I work with people in various levels of marital distress. I like to think that I provide them with Godly counsel and practical advice on how to make their situation better. But the key here is the word – “better”. I didn’t say “perfect”.

I am blessed with having a great marriage. But it is not perfect. Truth be told, there are some days (week/seasons?) where it much farther from perfection than others. Over the course of time, our relationship is clearly trending “up and to the right”, but that doesn’t mean there aren’t some short declines from time to time.

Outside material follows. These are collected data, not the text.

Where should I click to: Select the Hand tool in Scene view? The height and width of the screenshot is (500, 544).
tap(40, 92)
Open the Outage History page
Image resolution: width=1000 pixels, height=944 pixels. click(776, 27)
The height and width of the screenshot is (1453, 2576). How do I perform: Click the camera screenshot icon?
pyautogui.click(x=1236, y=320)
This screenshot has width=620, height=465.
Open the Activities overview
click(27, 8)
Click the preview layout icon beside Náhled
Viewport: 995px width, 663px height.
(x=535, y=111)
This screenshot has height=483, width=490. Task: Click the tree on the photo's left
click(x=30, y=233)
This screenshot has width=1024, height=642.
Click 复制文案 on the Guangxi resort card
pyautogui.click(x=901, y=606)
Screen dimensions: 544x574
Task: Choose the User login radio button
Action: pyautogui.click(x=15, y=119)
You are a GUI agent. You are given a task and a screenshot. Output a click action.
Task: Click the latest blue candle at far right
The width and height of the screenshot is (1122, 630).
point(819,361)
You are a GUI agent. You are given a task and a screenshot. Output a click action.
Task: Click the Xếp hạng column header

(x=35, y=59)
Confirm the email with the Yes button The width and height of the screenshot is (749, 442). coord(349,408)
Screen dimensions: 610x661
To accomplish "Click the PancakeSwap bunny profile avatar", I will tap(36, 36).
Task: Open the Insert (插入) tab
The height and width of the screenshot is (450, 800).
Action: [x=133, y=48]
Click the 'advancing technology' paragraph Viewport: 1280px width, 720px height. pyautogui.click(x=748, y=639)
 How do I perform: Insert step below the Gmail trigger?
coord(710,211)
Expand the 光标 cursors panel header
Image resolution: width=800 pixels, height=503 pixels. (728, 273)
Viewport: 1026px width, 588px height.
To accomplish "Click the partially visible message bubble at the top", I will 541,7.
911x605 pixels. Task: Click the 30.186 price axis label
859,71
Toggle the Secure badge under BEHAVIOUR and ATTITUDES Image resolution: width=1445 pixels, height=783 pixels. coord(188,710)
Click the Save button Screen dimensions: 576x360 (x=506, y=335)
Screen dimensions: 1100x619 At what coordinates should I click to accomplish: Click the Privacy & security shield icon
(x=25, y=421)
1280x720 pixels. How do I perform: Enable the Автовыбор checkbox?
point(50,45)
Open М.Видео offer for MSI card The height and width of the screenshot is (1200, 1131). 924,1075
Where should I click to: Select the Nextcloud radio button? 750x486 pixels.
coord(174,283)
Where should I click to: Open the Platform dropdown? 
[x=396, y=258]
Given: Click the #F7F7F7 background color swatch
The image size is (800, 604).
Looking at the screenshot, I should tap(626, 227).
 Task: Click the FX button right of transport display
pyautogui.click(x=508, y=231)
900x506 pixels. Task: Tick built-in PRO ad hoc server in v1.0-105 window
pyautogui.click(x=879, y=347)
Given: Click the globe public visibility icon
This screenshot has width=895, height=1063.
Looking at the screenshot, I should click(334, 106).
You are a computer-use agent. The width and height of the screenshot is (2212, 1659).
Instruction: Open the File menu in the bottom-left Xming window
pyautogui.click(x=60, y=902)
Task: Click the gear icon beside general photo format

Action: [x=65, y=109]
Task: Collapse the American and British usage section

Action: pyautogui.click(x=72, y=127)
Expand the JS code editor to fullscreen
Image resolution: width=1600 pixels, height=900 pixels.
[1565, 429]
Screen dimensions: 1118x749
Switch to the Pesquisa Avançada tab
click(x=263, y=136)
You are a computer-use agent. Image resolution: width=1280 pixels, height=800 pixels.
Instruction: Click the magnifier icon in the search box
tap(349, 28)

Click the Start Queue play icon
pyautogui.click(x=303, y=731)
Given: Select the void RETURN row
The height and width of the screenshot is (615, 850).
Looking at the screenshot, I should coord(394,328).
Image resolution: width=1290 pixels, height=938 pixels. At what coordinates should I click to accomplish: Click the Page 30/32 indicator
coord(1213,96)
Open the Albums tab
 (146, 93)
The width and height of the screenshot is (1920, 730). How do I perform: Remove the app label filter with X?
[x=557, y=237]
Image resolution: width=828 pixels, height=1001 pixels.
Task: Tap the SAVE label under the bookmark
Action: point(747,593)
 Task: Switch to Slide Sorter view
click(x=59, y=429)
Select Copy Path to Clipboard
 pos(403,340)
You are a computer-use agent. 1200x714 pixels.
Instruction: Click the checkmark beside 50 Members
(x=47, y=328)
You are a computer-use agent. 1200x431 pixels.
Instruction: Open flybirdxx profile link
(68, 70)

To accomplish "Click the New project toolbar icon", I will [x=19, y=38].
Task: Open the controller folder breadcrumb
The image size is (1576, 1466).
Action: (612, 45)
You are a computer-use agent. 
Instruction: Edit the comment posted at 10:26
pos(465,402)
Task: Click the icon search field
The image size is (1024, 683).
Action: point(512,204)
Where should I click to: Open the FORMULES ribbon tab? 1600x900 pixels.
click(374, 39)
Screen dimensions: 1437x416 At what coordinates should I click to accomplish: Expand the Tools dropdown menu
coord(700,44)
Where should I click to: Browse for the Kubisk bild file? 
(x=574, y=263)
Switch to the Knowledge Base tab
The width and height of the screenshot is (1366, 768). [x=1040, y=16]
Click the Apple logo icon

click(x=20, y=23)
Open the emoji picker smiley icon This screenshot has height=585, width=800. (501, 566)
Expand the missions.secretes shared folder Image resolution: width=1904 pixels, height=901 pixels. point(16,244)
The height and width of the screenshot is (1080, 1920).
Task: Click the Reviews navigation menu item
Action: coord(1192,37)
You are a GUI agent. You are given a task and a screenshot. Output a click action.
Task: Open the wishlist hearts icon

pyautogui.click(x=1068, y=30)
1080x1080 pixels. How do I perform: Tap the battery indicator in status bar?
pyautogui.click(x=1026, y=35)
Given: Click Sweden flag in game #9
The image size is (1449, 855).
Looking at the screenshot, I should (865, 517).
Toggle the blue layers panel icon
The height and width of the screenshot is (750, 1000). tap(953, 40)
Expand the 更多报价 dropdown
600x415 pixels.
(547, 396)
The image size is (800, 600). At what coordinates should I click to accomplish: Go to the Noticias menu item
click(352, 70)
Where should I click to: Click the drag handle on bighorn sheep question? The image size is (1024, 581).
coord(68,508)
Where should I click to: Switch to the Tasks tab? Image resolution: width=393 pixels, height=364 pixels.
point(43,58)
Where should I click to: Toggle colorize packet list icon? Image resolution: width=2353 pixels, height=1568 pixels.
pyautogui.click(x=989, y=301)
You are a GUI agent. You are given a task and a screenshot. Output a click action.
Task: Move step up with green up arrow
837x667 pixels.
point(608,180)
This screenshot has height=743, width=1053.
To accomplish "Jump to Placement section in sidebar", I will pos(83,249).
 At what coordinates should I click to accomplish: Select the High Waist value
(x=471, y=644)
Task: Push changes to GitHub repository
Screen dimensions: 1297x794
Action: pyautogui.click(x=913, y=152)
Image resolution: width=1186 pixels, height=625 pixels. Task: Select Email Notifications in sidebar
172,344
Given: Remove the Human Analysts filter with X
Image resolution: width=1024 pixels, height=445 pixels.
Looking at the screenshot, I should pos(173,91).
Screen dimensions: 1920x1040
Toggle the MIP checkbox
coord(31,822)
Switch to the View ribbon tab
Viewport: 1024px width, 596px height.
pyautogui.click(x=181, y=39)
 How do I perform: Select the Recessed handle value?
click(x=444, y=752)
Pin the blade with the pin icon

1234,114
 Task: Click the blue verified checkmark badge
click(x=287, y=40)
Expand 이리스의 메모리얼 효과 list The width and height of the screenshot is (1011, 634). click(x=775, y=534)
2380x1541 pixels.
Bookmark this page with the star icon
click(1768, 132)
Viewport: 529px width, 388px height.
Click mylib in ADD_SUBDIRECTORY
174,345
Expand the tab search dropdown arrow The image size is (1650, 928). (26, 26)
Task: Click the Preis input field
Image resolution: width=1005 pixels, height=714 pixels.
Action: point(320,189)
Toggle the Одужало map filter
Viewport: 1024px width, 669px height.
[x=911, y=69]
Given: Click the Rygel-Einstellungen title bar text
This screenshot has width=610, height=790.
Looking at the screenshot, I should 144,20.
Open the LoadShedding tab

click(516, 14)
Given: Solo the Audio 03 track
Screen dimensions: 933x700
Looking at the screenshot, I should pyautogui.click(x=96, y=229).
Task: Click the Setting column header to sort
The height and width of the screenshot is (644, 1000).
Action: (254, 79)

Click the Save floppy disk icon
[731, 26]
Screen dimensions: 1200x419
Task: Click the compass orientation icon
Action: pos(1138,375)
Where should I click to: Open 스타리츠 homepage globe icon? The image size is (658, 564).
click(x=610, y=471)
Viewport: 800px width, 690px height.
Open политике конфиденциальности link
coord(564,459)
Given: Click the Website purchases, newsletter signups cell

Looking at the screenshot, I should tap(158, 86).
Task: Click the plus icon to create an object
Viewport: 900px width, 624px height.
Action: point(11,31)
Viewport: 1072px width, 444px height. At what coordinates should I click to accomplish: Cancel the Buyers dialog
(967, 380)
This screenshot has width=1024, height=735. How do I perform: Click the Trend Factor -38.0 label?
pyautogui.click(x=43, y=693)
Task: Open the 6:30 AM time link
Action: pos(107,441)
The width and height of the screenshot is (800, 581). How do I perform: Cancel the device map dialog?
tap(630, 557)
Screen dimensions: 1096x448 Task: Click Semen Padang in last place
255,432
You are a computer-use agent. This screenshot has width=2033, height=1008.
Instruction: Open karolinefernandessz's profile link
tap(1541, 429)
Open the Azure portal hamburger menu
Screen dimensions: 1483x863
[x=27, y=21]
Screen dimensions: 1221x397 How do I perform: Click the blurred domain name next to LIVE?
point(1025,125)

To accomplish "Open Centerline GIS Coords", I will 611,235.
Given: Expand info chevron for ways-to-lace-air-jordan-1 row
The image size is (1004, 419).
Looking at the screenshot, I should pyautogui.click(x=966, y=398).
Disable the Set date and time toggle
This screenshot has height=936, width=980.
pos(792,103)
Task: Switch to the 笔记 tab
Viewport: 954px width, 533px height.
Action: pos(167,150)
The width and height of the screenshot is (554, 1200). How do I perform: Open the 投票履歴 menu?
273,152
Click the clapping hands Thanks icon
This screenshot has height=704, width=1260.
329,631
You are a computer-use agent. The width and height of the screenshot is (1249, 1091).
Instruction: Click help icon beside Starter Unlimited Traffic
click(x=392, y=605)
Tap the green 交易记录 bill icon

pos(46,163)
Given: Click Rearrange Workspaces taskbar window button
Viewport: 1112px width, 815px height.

If you want to put your marriage to a real test (and who doesn’t – insert sarcastic, laughing emoji here), lead a marriage workshop, mentor another couple or just give advice to a friend in need. As soon as you step out to help others, you put your own marriage in the crosshairs of the enemy. I’m a firm believer that the spiritual realm surrounding us operates much in the same way as the physical realm in which live does. In physics, you learn that “for every action, there is an equal and opposite reaction…”. When we step out in faith, when we share our own real-life examples of marriage trials and successes we often find there is an unseen, but very real push back.

NOTE: I am not implying that God and Satan are equal and opposite, God the creator is clearly superior, but that doesn’t eliminate efforts from “the dark side” to thwart us.

I distinctly remember the days in the past when Tara and I would lead a marriage workshop at our church. Inevitably, on the drive there, we would get into some type of ridiculous argument about who knows what. By the time we would arrive, we would both be so flustered and aggravated that it was all we could do to stop, pray together and go lead the sessions. We might not have argued all week, but sure enough – on that day we would fight passionately.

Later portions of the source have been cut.